Research on the serve that occurred between 1995 and the early 2000's provided a biomechanical model, the most creditable source. That model for the serve is being used and improved today. I have posted many times using their model and my better described and illustrated posts are from about 5 years ago.
There are many references. Search:
B. Elliott, Marshall, Crespo, Reid, tennis serve, internal shoulder rotation
If you put a limited amount of time searching and reading what is out there you would see what we have been discussing on the forum for the last few years.
My view of the serve and its sub motions is based, for example, on
The Biomechanics of Advanced Tennis, 2003, editors B. Elliot, Reid, Crespo. This reference was accepted and published by the ITF for many years. $275 for many years, now out of print, the used price is not cheap. It provides a logical breakdown of the serve where you can see the sub-motions that are discussed, "leg thrust", "shoulder-over-shoulder" (Cartwheel) , "trunk twist", "somersault" and some others. Most of the sub-motions for the serve, pre stretch muscles especially the muscles that perform internal shoulder rotation.
They used a term "
maximum external shoulder rotation" (MER). Stick your upper arm straight out to the side of your shoulder, racket & hand up, comfortable grip and angle of forearm to racket shaft. Bend it back and observe the tendency for it to drop from gravity. Not much. Rapidly accelerating the shoulder can cause the inertia of the arm and racket to cause additional
external shoulder rotation (ESR). That is one thing the leg thrust does. ESR causes the
internal shoulder muscles (ISR) to stretch. More goes on. The stretched ISR muscles are used "passively" for ISR, the joint muscle that adds the most to racket head speed. In the Hill Muscles Model 'passive' is used for elastic forces and 'active' is used for the forces that are produced by nerve signals sent to Actin & Myosin in sarcomeres. Take your hand and actively move the wrist toward little finger - toward thumb, it's slow. Now
gently shake your hand side-to-side with forearm motion so that your fingers appear blurred. That is passive with maybe some active? When my fingers are shaking and blurry in front of my eyes, I am not actively or consciously sending the same nerve signals as when I do active motions.

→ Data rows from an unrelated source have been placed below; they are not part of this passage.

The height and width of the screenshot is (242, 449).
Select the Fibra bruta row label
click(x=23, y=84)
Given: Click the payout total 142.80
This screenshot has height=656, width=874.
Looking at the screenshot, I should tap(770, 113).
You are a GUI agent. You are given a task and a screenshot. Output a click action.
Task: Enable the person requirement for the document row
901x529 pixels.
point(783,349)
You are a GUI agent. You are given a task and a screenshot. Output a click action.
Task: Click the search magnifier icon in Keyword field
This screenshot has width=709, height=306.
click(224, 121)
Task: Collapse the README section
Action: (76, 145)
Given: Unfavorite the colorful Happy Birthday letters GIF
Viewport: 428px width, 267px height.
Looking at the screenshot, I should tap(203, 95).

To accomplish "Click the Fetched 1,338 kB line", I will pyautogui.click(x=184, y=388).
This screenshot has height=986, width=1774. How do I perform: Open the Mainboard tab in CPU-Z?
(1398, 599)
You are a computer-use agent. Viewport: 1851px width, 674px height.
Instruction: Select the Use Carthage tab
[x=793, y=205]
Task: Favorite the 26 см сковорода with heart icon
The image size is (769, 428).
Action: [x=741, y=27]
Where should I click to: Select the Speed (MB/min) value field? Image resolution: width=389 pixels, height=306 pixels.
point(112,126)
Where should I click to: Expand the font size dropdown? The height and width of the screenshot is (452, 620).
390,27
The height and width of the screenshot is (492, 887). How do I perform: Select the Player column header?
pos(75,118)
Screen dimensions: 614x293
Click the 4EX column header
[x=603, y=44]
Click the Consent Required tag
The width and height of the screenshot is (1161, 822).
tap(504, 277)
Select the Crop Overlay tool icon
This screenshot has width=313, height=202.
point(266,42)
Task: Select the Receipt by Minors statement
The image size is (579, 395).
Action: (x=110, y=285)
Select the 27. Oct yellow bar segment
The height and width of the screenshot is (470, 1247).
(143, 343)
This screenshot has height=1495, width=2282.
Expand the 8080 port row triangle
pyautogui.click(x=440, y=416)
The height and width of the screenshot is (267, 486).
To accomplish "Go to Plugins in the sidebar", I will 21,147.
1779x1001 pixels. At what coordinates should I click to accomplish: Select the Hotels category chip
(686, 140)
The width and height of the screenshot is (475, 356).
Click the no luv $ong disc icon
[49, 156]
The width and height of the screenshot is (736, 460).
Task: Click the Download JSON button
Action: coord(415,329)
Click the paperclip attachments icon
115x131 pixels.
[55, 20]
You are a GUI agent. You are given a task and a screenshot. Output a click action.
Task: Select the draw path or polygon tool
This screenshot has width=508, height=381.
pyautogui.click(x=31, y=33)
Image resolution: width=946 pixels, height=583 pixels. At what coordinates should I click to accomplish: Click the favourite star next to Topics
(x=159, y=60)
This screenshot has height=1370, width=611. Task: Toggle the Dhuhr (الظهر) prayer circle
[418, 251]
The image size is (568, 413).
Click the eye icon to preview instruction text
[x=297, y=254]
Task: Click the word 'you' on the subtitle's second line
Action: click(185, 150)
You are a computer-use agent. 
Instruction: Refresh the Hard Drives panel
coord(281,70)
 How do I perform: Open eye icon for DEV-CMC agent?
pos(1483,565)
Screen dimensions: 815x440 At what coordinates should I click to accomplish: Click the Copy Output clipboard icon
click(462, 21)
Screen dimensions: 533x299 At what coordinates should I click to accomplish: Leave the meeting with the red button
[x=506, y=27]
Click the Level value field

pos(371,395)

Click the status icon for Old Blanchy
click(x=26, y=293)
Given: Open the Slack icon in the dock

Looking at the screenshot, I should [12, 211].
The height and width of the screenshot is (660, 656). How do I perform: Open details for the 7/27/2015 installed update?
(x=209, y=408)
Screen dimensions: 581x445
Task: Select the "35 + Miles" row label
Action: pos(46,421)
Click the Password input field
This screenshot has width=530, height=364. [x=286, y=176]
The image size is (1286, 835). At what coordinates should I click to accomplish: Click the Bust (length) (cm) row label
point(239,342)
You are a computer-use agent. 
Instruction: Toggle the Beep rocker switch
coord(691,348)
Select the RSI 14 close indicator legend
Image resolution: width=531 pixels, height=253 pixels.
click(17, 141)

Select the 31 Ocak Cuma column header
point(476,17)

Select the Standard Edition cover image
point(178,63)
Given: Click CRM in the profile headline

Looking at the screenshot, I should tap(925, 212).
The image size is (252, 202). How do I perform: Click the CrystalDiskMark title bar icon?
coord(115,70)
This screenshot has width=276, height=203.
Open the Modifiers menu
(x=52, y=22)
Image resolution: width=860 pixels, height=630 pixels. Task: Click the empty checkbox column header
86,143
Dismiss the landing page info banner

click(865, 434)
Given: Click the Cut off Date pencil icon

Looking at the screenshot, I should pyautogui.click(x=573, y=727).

For the racket drop, after getting much ESR, the wrist can allow the racket to drop farther. In other problems, I've estimated the time it takes an object to fall from gravity. Gravity has been slower than the motions I observed in videos, so I do not assume that gravity does the job. This simplifies the problem. Search:
time falling body gravity graph pictures
You can take a racket and place it in positions seen in serve videos, hold it and quickly relax your wrist muscles. The racket will drop. Take a video and compare that time to what you see during the serve's racket drop. Hold your arm straight out from your shoulder and let it drop. Time that. Try some experiments to see how fast gravity moves the arm and racket.